Other points he makes are:
"Repaired party. Brand-new leader. Time of change. The Liberals have a perfect recipe. Why then are they, if only by a cat's whisker, trailing the Conservatives? Why has Mr. Ignatieff been so low-key, almost withdrawn from the public scene? Where is the charge and élan we should expect to see in a political party that has, finally, the leader to unite them and expel the frictions and factions of the past?

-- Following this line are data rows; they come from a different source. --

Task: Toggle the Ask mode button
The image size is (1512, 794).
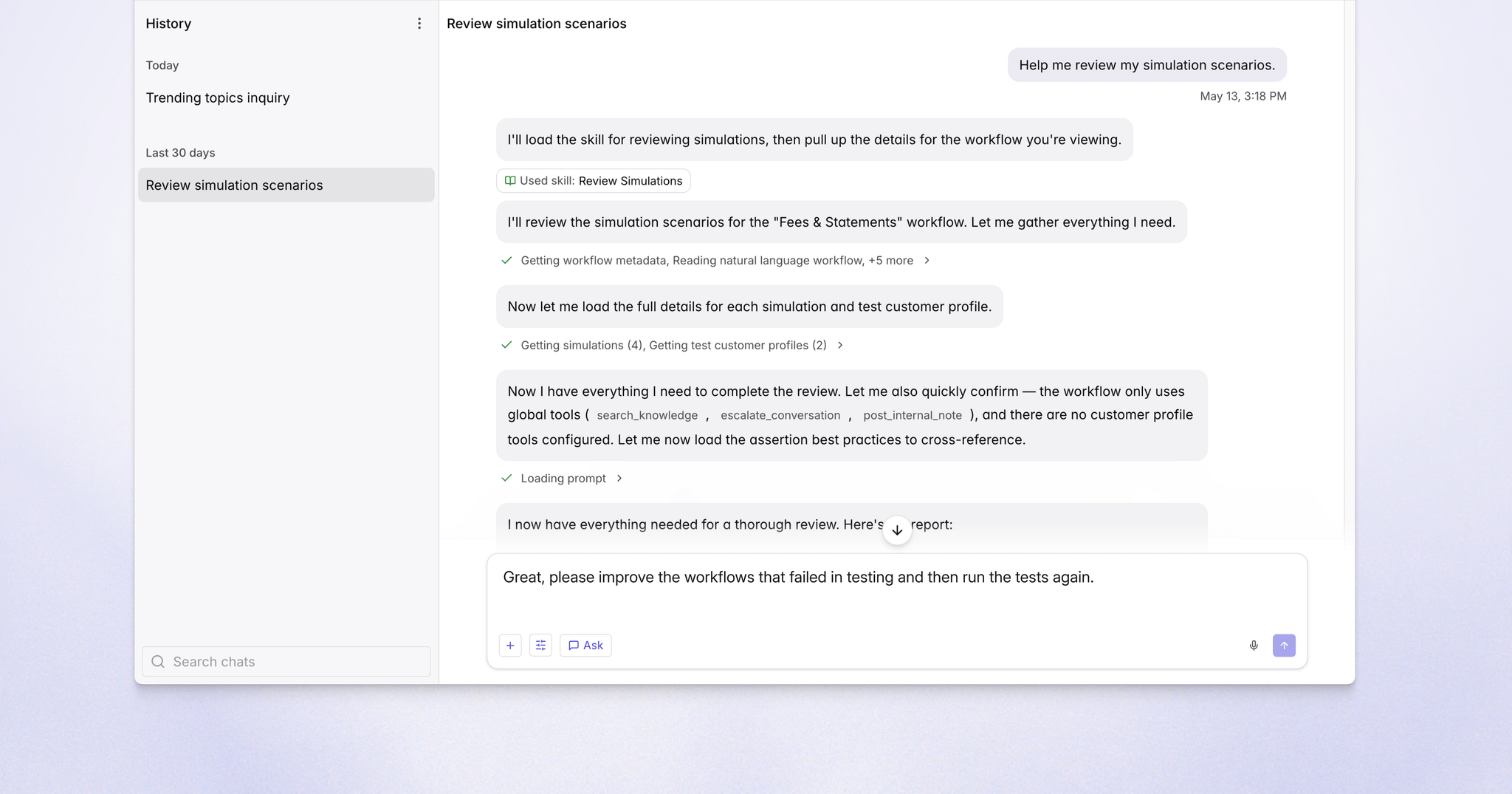Action: click(x=585, y=646)
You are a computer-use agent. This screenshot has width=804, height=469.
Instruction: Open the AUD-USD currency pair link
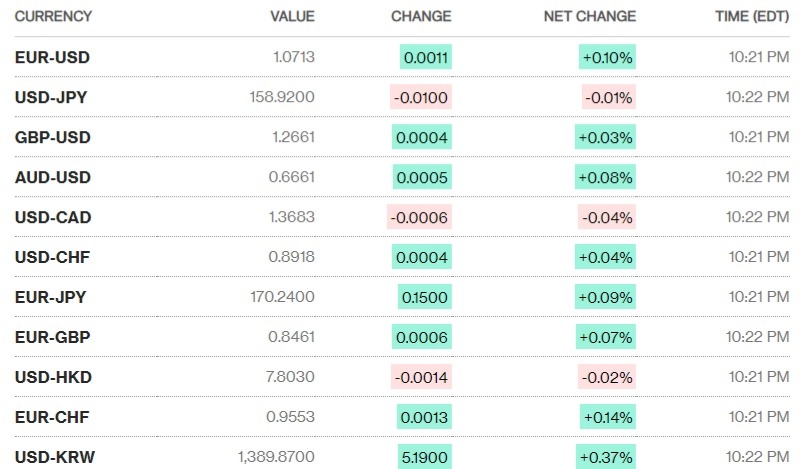coord(52,177)
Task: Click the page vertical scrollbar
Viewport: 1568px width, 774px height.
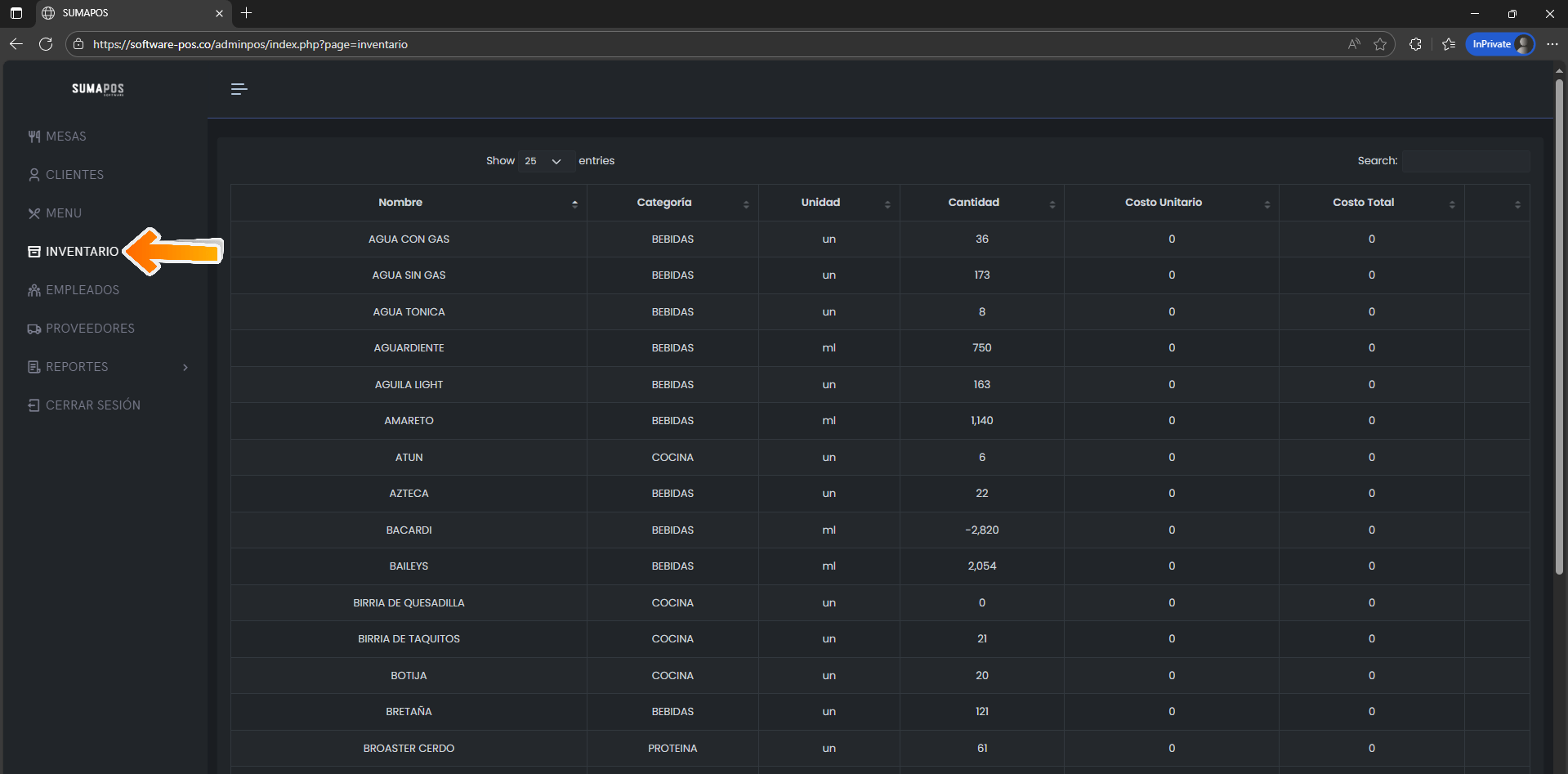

By all logical understanding, the Liberals shouldn't be stalled; they should be in upward flight. They are not. Have they been handicapped by Mr. Ignatieff's strange reticence on policy? I call it strange only because articulation, the ability to present and argue, is, of all his many virtues, surely the primary one."
And:
"It follows that to crawl out of their near equivalence with the Conservatives, they and their leader must build on something more than the perceived discontent with the policies or manner of Mr. Harper. But, if this summer, so far, is anything to go by, they evidently believe they have merely to wait for the fruit to fall. That is a delusion."
Food for thought, eh?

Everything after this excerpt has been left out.